How are Temporal Activities better than a while loop which retries

  • Activity retries are driven from the service. So they are retried not only on failures but on crashes or downtimes of the activity worker processes.
  • Activities support cancellation.
  • There is a visibility API/UI to see the current state of an activity retries. It shows how many times it attempted execution, the identity of the process that executed the last attempt, the last failure information, and the next attempt’s time. The arguments of the activity are also shown.
  • Any duration of activity retries is supported. Yes, you can retry for a year if needed.
  • They don’t consume resources (threads and memory) on the worker process while waiting for the next attempt.
  • Activity tasks are delivered through task queues. This way their invocations are flow and rate controlled. The worker doesn’t pick a task from a queue if it doesn’t have the capacity to execute it.

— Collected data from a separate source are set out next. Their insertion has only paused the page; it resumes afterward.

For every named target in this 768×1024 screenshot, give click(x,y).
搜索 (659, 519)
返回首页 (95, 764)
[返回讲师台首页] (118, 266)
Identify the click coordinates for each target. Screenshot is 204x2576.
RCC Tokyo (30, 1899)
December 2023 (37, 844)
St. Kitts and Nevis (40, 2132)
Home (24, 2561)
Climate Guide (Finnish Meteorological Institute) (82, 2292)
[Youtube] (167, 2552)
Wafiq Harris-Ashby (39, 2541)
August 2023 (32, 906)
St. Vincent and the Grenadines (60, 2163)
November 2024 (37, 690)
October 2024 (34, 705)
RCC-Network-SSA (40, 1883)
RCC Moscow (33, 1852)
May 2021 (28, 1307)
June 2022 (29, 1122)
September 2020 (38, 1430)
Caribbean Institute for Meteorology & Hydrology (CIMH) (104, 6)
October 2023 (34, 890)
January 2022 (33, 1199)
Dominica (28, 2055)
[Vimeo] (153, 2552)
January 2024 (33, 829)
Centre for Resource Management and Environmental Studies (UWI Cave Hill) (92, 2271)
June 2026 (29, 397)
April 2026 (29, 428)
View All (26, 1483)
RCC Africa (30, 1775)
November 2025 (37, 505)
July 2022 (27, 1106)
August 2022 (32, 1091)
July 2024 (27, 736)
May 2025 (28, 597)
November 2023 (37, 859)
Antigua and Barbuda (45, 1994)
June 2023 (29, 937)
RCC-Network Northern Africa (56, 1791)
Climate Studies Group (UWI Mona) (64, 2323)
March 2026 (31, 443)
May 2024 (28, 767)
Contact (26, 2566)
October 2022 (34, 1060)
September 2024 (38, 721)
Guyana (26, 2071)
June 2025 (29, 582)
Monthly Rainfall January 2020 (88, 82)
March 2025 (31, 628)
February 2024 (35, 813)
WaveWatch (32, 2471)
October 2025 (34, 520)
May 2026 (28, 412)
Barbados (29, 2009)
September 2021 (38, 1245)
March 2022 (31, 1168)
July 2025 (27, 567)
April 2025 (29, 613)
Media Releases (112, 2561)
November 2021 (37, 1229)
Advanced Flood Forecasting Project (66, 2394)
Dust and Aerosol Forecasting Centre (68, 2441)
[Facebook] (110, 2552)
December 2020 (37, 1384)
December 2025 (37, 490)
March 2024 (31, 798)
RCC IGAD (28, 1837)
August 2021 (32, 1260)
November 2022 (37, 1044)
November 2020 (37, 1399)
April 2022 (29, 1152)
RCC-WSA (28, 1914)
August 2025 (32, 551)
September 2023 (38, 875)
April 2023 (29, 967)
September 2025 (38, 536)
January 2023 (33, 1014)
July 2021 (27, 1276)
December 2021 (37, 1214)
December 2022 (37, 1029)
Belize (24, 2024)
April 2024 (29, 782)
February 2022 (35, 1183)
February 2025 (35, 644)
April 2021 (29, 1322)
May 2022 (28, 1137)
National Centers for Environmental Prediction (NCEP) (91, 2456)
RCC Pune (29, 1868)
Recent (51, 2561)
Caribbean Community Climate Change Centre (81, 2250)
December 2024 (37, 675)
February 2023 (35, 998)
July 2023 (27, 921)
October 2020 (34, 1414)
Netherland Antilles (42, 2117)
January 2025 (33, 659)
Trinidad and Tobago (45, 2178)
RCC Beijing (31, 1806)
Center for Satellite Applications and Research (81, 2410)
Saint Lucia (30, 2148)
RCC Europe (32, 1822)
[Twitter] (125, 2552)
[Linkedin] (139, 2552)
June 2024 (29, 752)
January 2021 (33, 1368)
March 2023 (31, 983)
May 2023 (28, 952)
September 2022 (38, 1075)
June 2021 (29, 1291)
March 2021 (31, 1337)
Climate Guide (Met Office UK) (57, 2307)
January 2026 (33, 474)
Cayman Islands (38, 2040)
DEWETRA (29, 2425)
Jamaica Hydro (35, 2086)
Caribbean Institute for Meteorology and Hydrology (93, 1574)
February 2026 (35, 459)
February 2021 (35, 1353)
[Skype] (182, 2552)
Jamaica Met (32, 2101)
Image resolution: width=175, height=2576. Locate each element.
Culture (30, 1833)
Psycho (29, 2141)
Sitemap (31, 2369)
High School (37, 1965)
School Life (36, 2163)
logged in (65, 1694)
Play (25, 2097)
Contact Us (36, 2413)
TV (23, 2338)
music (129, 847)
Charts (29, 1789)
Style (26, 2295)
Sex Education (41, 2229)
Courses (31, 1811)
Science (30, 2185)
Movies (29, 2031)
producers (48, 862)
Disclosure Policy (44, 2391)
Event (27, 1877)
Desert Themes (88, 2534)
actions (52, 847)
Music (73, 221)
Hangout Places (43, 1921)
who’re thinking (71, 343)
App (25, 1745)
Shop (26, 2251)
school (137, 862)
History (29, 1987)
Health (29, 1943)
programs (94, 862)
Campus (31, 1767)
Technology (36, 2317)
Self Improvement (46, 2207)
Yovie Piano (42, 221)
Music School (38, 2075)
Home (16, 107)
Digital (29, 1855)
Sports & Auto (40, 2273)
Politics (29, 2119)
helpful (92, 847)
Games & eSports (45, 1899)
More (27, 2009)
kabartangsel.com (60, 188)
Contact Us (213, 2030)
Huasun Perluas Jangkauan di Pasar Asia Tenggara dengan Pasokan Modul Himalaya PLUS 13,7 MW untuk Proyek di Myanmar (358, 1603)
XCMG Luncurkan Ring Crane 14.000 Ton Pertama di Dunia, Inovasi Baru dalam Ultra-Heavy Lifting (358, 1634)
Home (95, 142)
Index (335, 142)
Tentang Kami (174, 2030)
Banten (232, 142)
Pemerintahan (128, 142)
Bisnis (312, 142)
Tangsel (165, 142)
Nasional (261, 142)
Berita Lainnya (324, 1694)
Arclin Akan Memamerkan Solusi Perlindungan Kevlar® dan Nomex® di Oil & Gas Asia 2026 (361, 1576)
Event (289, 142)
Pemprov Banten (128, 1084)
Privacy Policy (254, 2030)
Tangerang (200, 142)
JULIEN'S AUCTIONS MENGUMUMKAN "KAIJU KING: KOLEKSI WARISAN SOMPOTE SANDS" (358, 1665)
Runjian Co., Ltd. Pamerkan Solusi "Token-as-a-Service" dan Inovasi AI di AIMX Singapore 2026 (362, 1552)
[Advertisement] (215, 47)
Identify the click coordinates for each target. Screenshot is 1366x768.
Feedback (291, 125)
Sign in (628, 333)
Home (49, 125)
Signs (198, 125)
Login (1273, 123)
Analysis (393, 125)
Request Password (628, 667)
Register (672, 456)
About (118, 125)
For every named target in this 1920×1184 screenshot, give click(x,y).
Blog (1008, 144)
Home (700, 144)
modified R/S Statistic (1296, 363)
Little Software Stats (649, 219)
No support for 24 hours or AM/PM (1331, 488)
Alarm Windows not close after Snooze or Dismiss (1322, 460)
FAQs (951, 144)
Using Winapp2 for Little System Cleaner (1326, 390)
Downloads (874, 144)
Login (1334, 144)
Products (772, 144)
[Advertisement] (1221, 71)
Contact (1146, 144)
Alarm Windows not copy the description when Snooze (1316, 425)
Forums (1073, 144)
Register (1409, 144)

  • Temporal supports global (across multiple workers) rate limit per task queue. It is useful to ensure that calls don’t overload a downstream service an activity calls.
  • Long running activities are supported. Activity heartbeating can be used to save the current progress of activity execution.
  • No need to have an end point and load balancer to invoke activities as their worker calls into the Temporal service. This is good for security as the host that executes activities doesn’t need to listen on any open ports.
  • Activities can be routed to specific hosts and processes. For example, it is possible to ensure that a sequence of activities is executed by the same process.